Jul 112010
 

Hands down.

http://www.youtube.com/watch?v=Q7sdHzY3xFA&

Four views of a recent Armadillo Aerospace test “hop” of their VTOVL rocket vehicle.

It’s things like this that keep that last tiny little spark of hope alive in me. If we can somehow manage to survive the Obamaconomocalypse, so that rich folk can continue to invest in space travel, then we jsut might make it as a civilization, even with a wholly neutered NASA.

 Posted by at 2:04 am

  15 Responses to “The Best Thing You’ll See All Day”

  1. That is pretty damned COOL!!! Clearly not something nasa(yes, lower case intended) would not be interested in, since it clearly works.

  2. *deep sigh* The future may not be a sewer in the ghetto.

  3. It looks like something out of a science fiction movie, but it’s for real! I love it.

  4. That was really something!
    Talk about a precise landing!

  5. For planets with a dense atmosphere (like Earth) I still prefer aerodynamic recovery systems like wings and parachutes. An engine failure 100 feet before touchdown should not result in a catastrophic crash.

  6. I wonder how long it’ll take them to get to the DC-X stage of 20 years ago.

  7. In a way, they’re pretty much there. DC-X was special not because it was big, but because:
    1) it demonstrated reliable VTOVL tailsitter performance
    2) It demonstrated non-NASA-like refurb and turnaround capabilities.

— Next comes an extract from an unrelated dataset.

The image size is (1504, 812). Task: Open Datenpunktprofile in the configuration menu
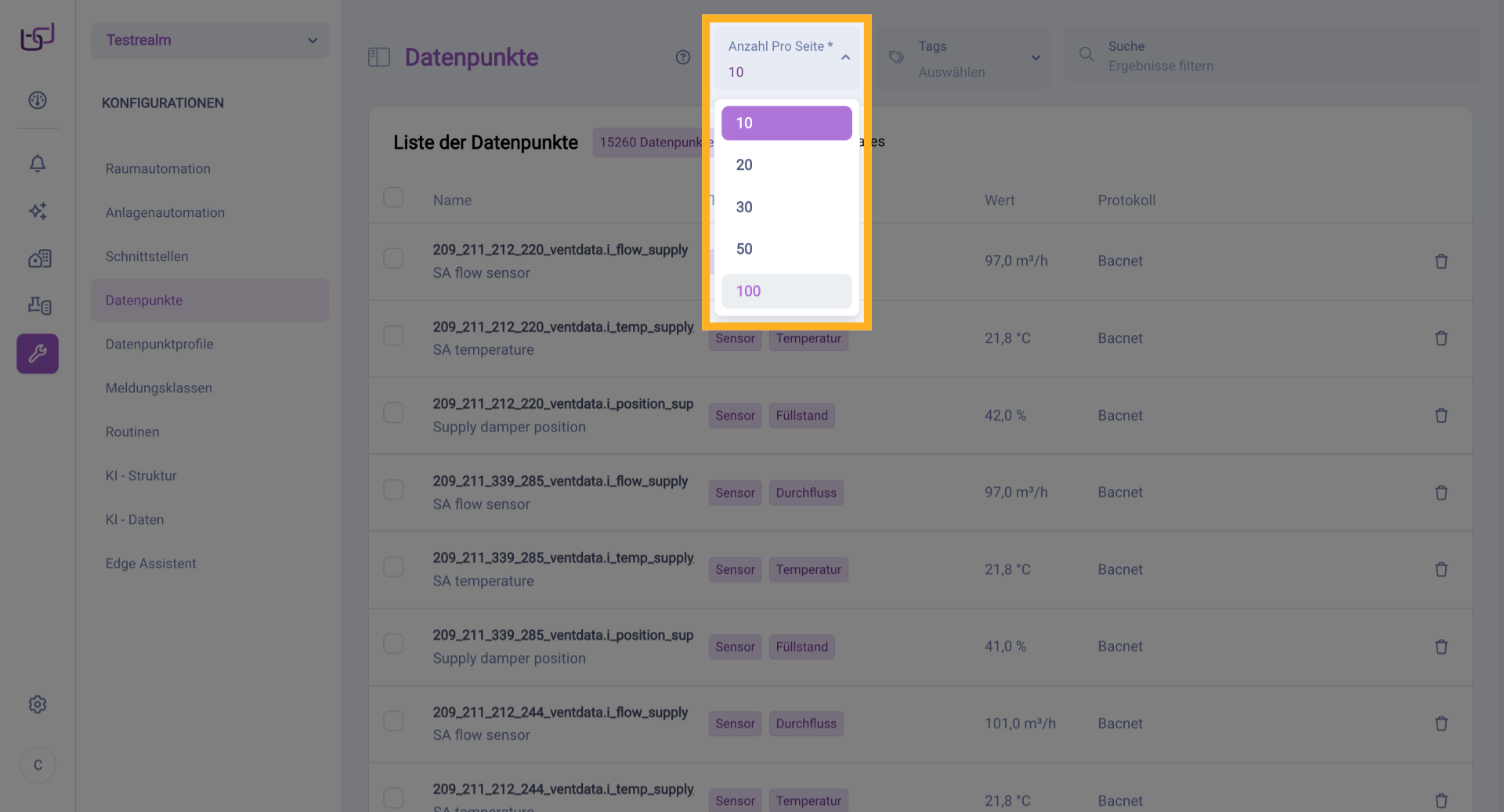(x=160, y=345)
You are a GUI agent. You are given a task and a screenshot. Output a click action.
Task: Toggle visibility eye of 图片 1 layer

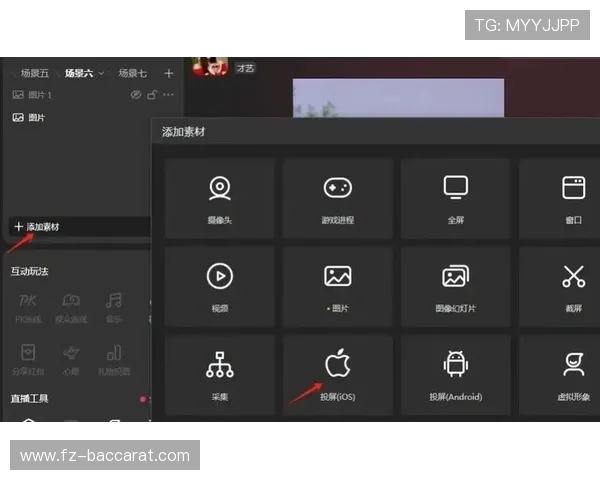pyautogui.click(x=136, y=95)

    They’re pretty much there *now.* Scaling it up to a manned or payload carrying suborbital vehicle would be an impressive feat, but they’re closer to that now than they were to what they have now when they had nothing.

  8. When Lockheed won the X-33 competition I asked the Deputy Program Manager for NASA why McDac lost and he said one of their biggest problems was to construct the composite sphereical tank that was bigger than any existing autoclaves at the time.

    They were also sold on Lockheeds multi-lobed tank design, which of course was the killer in the end.

    The McDac design made some neat looking models, I personally like the early design. That was another problem, MD’s design kept changing like Boeing’s X-32. I made the updated design and hand delivered it to jPL for the announcement, swapping out their earlier concept. I tried to get Gene to tell me who won, but even he didn’t know.

    On the day of the selection only five people knew and he asn’t one of them. In this pick, Al and Dan are unvieling my 1/50th LM X-33 model. Dan kept the model. I made four sets at that scale of the three designs. I have one of the X-33 LM’s left

  9. Don’t fear space enthusiasts. There are groups doing work outside of public scrutiny on things far more exciting then potential Lunar Landers. 🙂

  10. Blap… hate to say it, but I’ve heard that before. Lots of times.

  11. Perhaps in 2012 there will be hope, where hope is not a Four-Letter Word.

    Jim

  12. That’s interesting… the model has the vertical fins on it; I thought those were added a while after the decision for Lockheed had been announced, and were one of the reasons it didn’t meet its weight requirements.

  13. No. The X-33 design was pretty well fixed. The full-scale VentureStar had fins that migrated to the wingtips, wings that grew much larger, and payload which had to migrate outside the vehicle since the inside had to fill up with more propellant.

    Multilobe tanks are not inheirently a bad idea. But what killed X-33 was multilobe tanks made out of composites. Thanks to the wonders of cryopumping, these tanks had a tendency to delaminate and tear themselves to flinders, while similar tanks made out of lithium-aluminum alloy did not (but they weighed more).

    X-33 taught the aerospace industry all sorts of wonderful lessons. Sadly it also taught the lesson that demonstrators for planned *operational* vehicles should not be reliant upon technologies that haven’t been fully developed or even understood yet. Either the Rockweel or McD designs would have been vastly more likely to have worked, because they relied less upon bleeding-edge tech.

  14. >..these tanks had a tendency to delaminate and tear themselves
    > to flinders, while similar tanks made out of lithium-aluminum
    > alloy did not (but they weighed more)….

    I heard they found the aluminum-lithium tanks would actually have been lighter in that configuration?

    Also the composite would work – but they didn’t want to spend the money for a big autoclave for a dead project?